Isabelle Thorpe (born 4 March 2001) is a British synchronised swimmer. She competed in the women's duet event at the 2020 Summer Olympics held in Tokyo, Japan. She also represented Great Britain at the 2017 World Aquatics Championships in Budapest, Hungary and at the 2019 World Aquatics Championships in Gwangju, South Korea. She also competed at the 2022 World Aquatics Championships in Budapest, Hungary. She trains at the City of Bristol Swimming Club.

At the 2019 World Aquatics Championships, Thorpe and Kate Shortman competed in the duet technical routine and duet free routine and they finished in 14th place in the preliminary round in both events.

[Rows showing where targets appear]
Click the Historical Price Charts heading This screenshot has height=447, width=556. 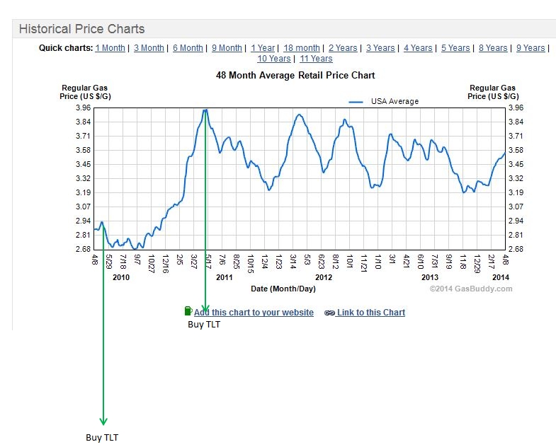[x=81, y=29]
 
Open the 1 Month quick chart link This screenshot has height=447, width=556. [x=110, y=48]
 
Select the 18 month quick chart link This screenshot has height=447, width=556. [x=302, y=48]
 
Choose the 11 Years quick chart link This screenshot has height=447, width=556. [x=316, y=59]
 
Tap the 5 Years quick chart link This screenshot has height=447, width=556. [x=455, y=48]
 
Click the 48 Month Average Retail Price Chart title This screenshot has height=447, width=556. [x=295, y=75]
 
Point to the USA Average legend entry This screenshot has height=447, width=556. [x=394, y=101]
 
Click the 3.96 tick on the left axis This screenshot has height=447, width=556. [x=82, y=108]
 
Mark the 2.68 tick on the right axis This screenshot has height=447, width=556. [x=516, y=249]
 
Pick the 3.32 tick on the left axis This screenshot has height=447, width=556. [x=82, y=178]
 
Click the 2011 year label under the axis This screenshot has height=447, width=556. [x=225, y=277]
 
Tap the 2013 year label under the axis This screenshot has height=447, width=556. [x=420, y=277]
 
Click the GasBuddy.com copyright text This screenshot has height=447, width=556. [x=470, y=289]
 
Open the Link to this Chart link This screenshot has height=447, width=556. [x=370, y=312]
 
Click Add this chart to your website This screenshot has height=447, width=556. [x=254, y=312]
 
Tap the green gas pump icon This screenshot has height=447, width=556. [x=188, y=310]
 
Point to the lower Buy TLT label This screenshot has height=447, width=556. [x=103, y=438]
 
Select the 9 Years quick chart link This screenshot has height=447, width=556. [x=531, y=48]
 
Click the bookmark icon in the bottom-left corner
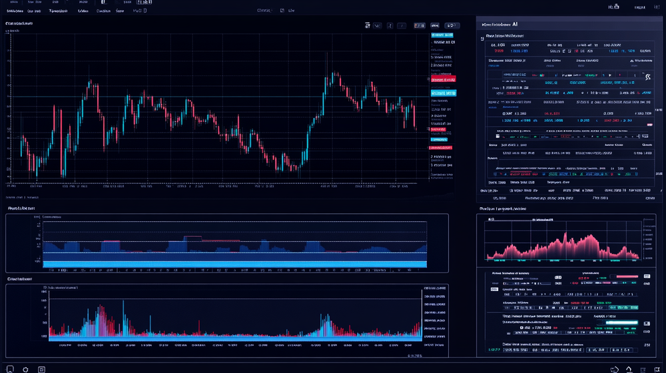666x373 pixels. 10,368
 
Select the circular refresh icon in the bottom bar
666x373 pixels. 25,368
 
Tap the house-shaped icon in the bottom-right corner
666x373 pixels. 629,368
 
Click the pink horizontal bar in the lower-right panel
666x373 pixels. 626,276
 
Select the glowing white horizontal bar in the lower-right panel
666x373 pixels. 621,322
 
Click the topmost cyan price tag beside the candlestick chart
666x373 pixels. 444,35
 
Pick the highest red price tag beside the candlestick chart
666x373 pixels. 444,79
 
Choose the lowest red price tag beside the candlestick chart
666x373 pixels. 440,147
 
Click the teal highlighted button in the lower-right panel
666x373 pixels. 626,308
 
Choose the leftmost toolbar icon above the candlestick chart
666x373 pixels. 368,26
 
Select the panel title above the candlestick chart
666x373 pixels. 19,24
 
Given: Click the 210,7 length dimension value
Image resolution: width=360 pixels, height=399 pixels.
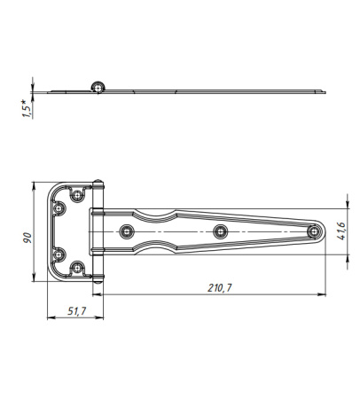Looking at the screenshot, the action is pos(220,287).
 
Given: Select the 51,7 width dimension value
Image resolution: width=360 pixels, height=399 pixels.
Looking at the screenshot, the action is pos(77,310).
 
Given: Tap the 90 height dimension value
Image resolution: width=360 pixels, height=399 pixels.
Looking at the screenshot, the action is pos(27,238).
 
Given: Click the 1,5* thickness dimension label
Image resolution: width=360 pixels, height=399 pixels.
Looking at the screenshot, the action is pos(27,109).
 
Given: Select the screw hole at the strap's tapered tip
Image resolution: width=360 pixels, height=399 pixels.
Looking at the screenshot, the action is pos(313,231).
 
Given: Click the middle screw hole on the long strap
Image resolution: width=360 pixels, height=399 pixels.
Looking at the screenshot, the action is pos(220,231).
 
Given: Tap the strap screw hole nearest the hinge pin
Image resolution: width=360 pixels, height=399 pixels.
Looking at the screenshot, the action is pos(127,231).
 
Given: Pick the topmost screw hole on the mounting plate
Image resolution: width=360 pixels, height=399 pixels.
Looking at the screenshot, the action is pos(77,195).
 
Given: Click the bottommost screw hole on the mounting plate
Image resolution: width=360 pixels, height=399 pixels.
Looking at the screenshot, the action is pos(77,268).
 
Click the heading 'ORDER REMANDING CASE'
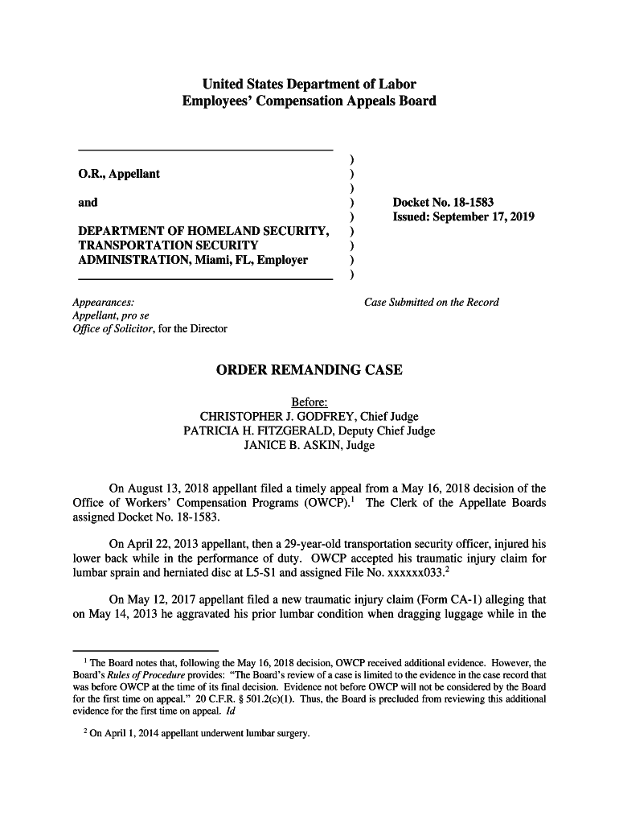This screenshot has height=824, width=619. coord(310,371)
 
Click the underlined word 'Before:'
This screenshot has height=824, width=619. coord(310,402)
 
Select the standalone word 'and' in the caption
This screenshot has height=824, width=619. coord(88,203)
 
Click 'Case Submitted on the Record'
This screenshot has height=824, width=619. coord(432,303)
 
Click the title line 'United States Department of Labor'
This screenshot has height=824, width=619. coord(310,84)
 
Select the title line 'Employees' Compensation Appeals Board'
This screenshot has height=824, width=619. coord(310,101)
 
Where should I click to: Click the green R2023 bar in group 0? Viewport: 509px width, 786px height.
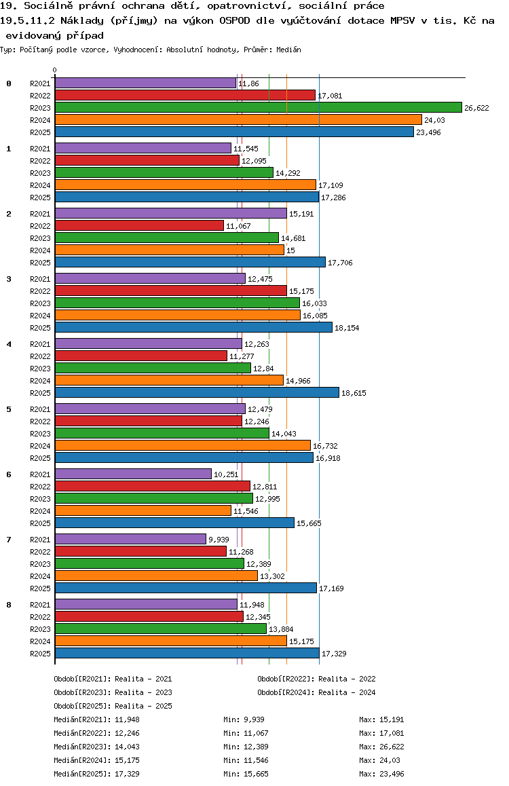pos(258,107)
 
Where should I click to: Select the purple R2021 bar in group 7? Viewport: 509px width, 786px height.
pos(130,539)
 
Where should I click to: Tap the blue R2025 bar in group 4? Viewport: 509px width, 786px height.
pos(197,392)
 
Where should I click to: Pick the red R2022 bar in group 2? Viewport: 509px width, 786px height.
pos(139,225)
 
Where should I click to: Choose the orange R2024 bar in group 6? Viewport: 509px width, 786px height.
pos(143,510)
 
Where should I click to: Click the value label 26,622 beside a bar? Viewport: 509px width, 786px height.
pos(476,108)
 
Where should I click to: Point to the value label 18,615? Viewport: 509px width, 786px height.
pos(354,393)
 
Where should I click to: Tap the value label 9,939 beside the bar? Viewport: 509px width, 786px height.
pos(219,540)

* Set task A: Return the stretch of the Isabelle Thorpe biography from "At the 2019 World Aquatics Championships, Thorpe" through "in both events.", copied word for word.
* Set task B: In the Isabelle Thorpe biography, what place did Thorpe and Kate Shortman finish in the preliminary round at the 2019 World Aquatics Championships?
* Set task C: Continue the Isabelle Thorpe biography from the point where it stops.

* Task response A:
At the 2019 World Aquatics Championships, Thorpe and Kate Shortman competed in the duet technical routine and duet free routine and they finished in 14th place in the preliminary round in both events.

* Task response B: 14th place, in both the duet technical routine and the duet free routine.

* Task response C:
In 2021, she competed in the duet free routine and duet technical routine events at the 2020 European Aquatics Championships held in Budapest, Hungary. Thorpe and Kate Shortman finished in 9th place in the duet technical routine at the 2022 World Aquatics Championships held in Budapest, Hungary.

Isabelle is hoping to further her career in 2024 by attending the Paris 2024 Olympics. Here she hopes to achieve a bronze medal alongside duet partner and lifelong friend Kate Shortman.

References

External links
 
 

2001 births
Living people
British synchronised swimmers
Synchronized swimmers at the 2017 World Aquatics Championships
Artistic swimmers at the 2019 World Aquatics Championships
Artistic swimmers at the 2022 World Aquatics Championships
Synchronized swimmers at the 2020 Summer Olympics
Olympic synchronised swimmers of Great Britain
Place of birth missing (living people)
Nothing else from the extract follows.